Justice Shah also observed that Section 172(2) CrPC empowers a criminal court to send for the police diaries of a case under inquiry or trial in that court and permit the use of such diaries to aid it in such inquiry or trial, but the provisions thereof expressly prohibit the use of such dairies as evidence in the case.

The expression “to aid it in such inquiry or trial” indicates that it can be used by the Court for the purpose of enabling itself to have a better understanding of the evidence brought on the record of the case by the prosecution.
"Inspection of the police diaries can reveal sources of further inquiry, viz, the pointation of some important witnesses that the court can summon, or how the evidence produced was collected to better understand the links between the evidence on the record."

The court can thus use the police dairies in the course of inquiry or trial for resolving obscurities in evidence through questioning the relevant witnesses or for bringing relevant facts on record to secure the ends of justice through legally admissible evidence, e.g., by summoning as witness those persons who are though referred to in the police diary but not sent up as witnesses by the

investigating officer and whose testimony appears to be relevant in the inquiry or trial, or by calling production of some document that appears to be relevant to the matter under inquiry or trial.

“The court, however, cannot take the facts and statements recorded in police dairies as material or evidence for reaching a finding of fact: these diaries by themselves cannot be used either as substantive or corroborative evidence."

The apex court held that the opinion of a police officer who has investigated the case as to the guilt or innocence of an accused person is not a relevant fact, and is therefore not admissible, under the Qanun-e-Shadat Order, 1984; as he is not an “expert” within the meaning of that term as used in Article 59 of the Qanun-e-Shadat Order, 1984.

Even the Criminal Procedure Code (CrPC) does not authorise him to form such an opinion.
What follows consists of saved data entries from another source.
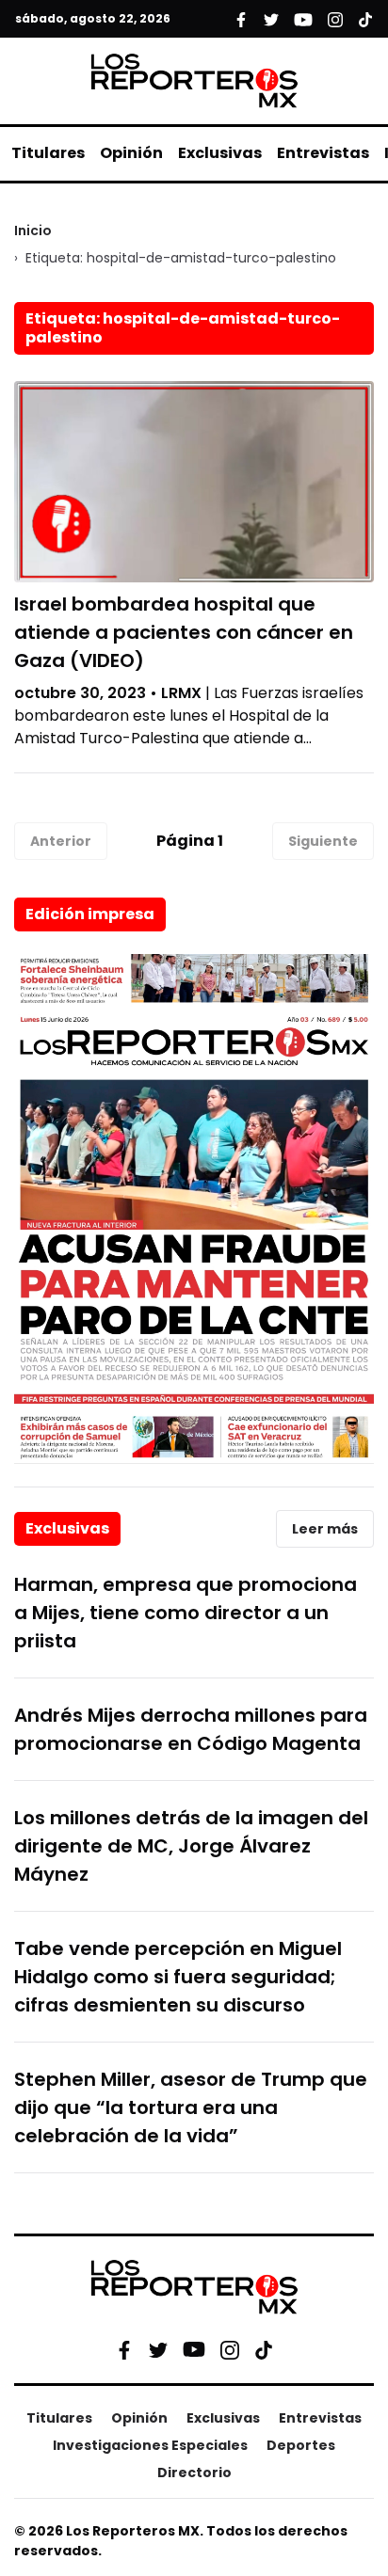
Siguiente (323, 841)
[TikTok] (263, 2349)
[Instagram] (229, 2349)
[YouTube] (194, 2349)
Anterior (60, 841)
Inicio (33, 230)
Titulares (48, 153)
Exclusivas (220, 153)
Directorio (194, 2472)
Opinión (131, 153)
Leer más (325, 1528)
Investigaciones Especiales (150, 2445)
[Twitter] (158, 2349)
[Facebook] (124, 2349)
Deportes (301, 2445)
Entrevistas (323, 153)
To determine guilt or innocence of an accused person alleged to be involved in the commission of an offence is a judicial function that can only be performed by a court of law. This judicial function cannot be delegated to the police officer investigating the case.
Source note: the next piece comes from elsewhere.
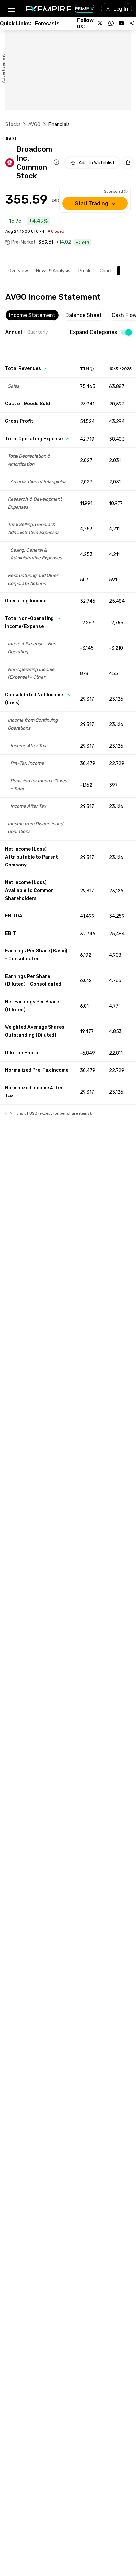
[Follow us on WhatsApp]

The police officers are empowered under the provisions of Chapter XIV of the CrPC, only to investigate non-cognisable offence with the order of a magistrate and the cognizable offence without such order.

“This power of investigation, in no way, includes the power to determine guilt or innocence of the accused persons.”
An investigation, as defined in Section 4(1)(l) of the CrPC, includes all proceedings under the CrPC for the collection of evidence conducted by a police officer or by any other person authorised by a magistrate.

"This definition makes it clear that the assignment of a police officer conducting an investigation is limited to the collection of evidence, and the evidence when collected has to be placed by him before the competent court of law. Only the court has the power and duty to form an opinion about the guilt or innocence of an accused person and to adjudicate accordingly on the basis of evidence produced before it."

"An opinion formed by the investigating officer as to the non-existence or existence of sufficient evidence or reasonable ground of suspicion to justify the forwarding of an accused person to a magistrate under sections 169 and 170 of CrPC does not tantamount to opinion as to the guilt or innocence of the accused person.

“And despite such opinion of the investigating officer, the final determination even as to the existence or non-existence of sufficient ground for further proceeding against the accused person is to be made by the Magistrate under Section 173(3) and 204(1) of the CrPC on examining the material available on record, and not on the basis of that opinion of the investigating officer.